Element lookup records
·····

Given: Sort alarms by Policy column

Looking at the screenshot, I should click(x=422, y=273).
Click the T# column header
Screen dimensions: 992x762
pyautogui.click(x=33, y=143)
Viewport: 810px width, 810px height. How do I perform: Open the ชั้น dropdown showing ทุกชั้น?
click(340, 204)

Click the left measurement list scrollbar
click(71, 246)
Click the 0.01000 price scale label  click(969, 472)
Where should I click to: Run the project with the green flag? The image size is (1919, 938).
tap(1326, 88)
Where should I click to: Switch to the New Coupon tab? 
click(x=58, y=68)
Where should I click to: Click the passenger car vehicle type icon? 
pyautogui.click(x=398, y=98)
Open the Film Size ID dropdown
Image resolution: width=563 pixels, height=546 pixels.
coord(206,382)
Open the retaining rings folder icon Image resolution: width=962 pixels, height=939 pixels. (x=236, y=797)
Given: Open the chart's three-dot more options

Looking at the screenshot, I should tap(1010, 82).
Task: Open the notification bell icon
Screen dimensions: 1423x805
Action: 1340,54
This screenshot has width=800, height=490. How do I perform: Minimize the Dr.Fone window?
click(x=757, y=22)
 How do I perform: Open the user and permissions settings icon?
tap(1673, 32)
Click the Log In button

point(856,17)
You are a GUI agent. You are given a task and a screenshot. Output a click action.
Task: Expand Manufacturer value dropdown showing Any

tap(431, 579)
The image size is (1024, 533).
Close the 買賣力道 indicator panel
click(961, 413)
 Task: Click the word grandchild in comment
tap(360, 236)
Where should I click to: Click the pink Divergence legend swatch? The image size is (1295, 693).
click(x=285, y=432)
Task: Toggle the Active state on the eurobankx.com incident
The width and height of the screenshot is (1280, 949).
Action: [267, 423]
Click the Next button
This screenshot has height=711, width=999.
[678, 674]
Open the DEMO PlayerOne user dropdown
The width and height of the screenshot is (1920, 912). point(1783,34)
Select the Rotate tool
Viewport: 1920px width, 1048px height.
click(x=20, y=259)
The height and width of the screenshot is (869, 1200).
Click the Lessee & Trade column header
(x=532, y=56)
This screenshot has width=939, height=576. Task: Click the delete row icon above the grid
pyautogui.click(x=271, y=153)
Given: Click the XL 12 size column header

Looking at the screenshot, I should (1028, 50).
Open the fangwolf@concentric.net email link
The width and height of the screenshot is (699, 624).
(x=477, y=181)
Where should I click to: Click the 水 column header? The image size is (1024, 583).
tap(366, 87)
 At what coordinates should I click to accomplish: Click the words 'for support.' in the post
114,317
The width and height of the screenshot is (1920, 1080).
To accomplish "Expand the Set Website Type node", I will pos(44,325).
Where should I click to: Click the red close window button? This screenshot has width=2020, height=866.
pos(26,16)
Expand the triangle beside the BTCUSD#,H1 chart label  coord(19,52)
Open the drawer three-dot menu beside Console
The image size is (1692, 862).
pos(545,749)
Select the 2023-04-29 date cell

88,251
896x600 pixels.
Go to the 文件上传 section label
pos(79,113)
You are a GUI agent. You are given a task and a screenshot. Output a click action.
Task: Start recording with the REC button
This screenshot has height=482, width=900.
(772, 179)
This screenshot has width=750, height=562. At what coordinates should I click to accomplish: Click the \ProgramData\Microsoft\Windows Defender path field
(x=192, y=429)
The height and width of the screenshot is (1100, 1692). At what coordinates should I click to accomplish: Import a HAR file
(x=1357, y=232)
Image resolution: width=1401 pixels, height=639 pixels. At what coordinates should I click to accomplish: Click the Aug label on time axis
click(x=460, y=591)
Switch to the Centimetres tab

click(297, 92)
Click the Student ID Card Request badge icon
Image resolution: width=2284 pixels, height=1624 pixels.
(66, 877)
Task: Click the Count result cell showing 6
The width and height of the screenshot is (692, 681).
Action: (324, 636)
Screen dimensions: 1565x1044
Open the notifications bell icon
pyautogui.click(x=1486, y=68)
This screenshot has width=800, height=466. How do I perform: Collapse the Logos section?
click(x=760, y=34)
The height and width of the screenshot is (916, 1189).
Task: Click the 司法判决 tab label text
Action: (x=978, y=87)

·····

_Exercise_
Reproduce every line of the data above verbatim, covering all of it from start to finish.

_Solution to the problem_
Given: Sort alarms by Policy column

Looking at the screenshot, I should click(x=422, y=273).
Click the T# column header
Screen dimensions: 992x762
pyautogui.click(x=33, y=143)
Viewport: 810px width, 810px height. How do I perform: Open the ชั้น dropdown showing ทุกชั้น?
click(340, 204)

Click the left measurement list scrollbar
click(71, 246)
Click the 0.01000 price scale label  click(969, 472)
Where should I click to: Run the project with the green flag? The image size is (1919, 938).
tap(1326, 88)
Where should I click to: Switch to the New Coupon tab? 
click(x=58, y=68)
Where should I click to: Click the passenger car vehicle type icon? 
pyautogui.click(x=398, y=98)
Open the Film Size ID dropdown
Image resolution: width=563 pixels, height=546 pixels.
coord(206,382)
Open the retaining rings folder icon Image resolution: width=962 pixels, height=939 pixels. (x=236, y=797)
Given: Open the chart's three-dot more options

Looking at the screenshot, I should tap(1010, 82).
Task: Open the notification bell icon
Screen dimensions: 1423x805
Action: 1340,54
This screenshot has width=800, height=490. How do I perform: Minimize the Dr.Fone window?
click(x=757, y=22)
 How do I perform: Open the user and permissions settings icon?
tap(1673, 32)
Click the Log In button

point(856,17)
You are a GUI agent. You are given a task and a screenshot. Output a click action.
Task: Expand Manufacturer value dropdown showing Any

tap(431, 579)
The image size is (1024, 533).
Close the 買賣力道 indicator panel
click(961, 413)
 Task: Click the word grandchild in comment
tap(360, 236)
Where should I click to: Click the pink Divergence legend swatch? The image size is (1295, 693).
click(x=285, y=432)
Task: Toggle the Active state on the eurobankx.com incident
The width and height of the screenshot is (1280, 949).
Action: [267, 423]
Click the Next button
This screenshot has height=711, width=999.
[678, 674]
Open the DEMO PlayerOne user dropdown
The width and height of the screenshot is (1920, 912). point(1783,34)
Select the Rotate tool
Viewport: 1920px width, 1048px height.
click(x=20, y=259)
The height and width of the screenshot is (869, 1200).
Click the Lessee & Trade column header
(x=532, y=56)
This screenshot has width=939, height=576. Task: Click the delete row icon above the grid
pyautogui.click(x=271, y=153)
Given: Click the XL 12 size column header

Looking at the screenshot, I should (1028, 50).
Open the fangwolf@concentric.net email link
The width and height of the screenshot is (699, 624).
(x=477, y=181)
Where should I click to: Click the 水 column header? The image size is (1024, 583).
tap(366, 87)
 At what coordinates should I click to accomplish: Click the words 'for support.' in the post
114,317
The width and height of the screenshot is (1920, 1080).
To accomplish "Expand the Set Website Type node", I will pos(44,325).
Where should I click to: Click the red close window button? This screenshot has width=2020, height=866.
pos(26,16)
Expand the triangle beside the BTCUSD#,H1 chart label  coord(19,52)
Open the drawer three-dot menu beside Console
The image size is (1692, 862).
pos(545,749)
Select the 2023-04-29 date cell

88,251
896x600 pixels.
Go to the 文件上传 section label
pos(79,113)
You are a GUI agent. You are given a task and a screenshot. Output a click action.
Task: Start recording with the REC button
This screenshot has height=482, width=900.
(772, 179)
This screenshot has width=750, height=562. At what coordinates should I click to accomplish: Click the \ProgramData\Microsoft\Windows Defender path field
(x=192, y=429)
The height and width of the screenshot is (1100, 1692). At what coordinates should I click to accomplish: Import a HAR file
(x=1357, y=232)
Image resolution: width=1401 pixels, height=639 pixels. At what coordinates should I click to accomplish: Click the Aug label on time axis
click(x=460, y=591)
Switch to the Centimetres tab

click(297, 92)
Click the Student ID Card Request badge icon
Image resolution: width=2284 pixels, height=1624 pixels.
(66, 877)
Task: Click the Count result cell showing 6
The width and height of the screenshot is (692, 681).
Action: (324, 636)
Screen dimensions: 1565x1044
Open the notifications bell icon
pyautogui.click(x=1486, y=68)
This screenshot has width=800, height=466. How do I perform: Collapse the Logos section?
click(x=760, y=34)
The height and width of the screenshot is (916, 1189).
Task: Click the 司法判决 tab label text
Action: (x=978, y=87)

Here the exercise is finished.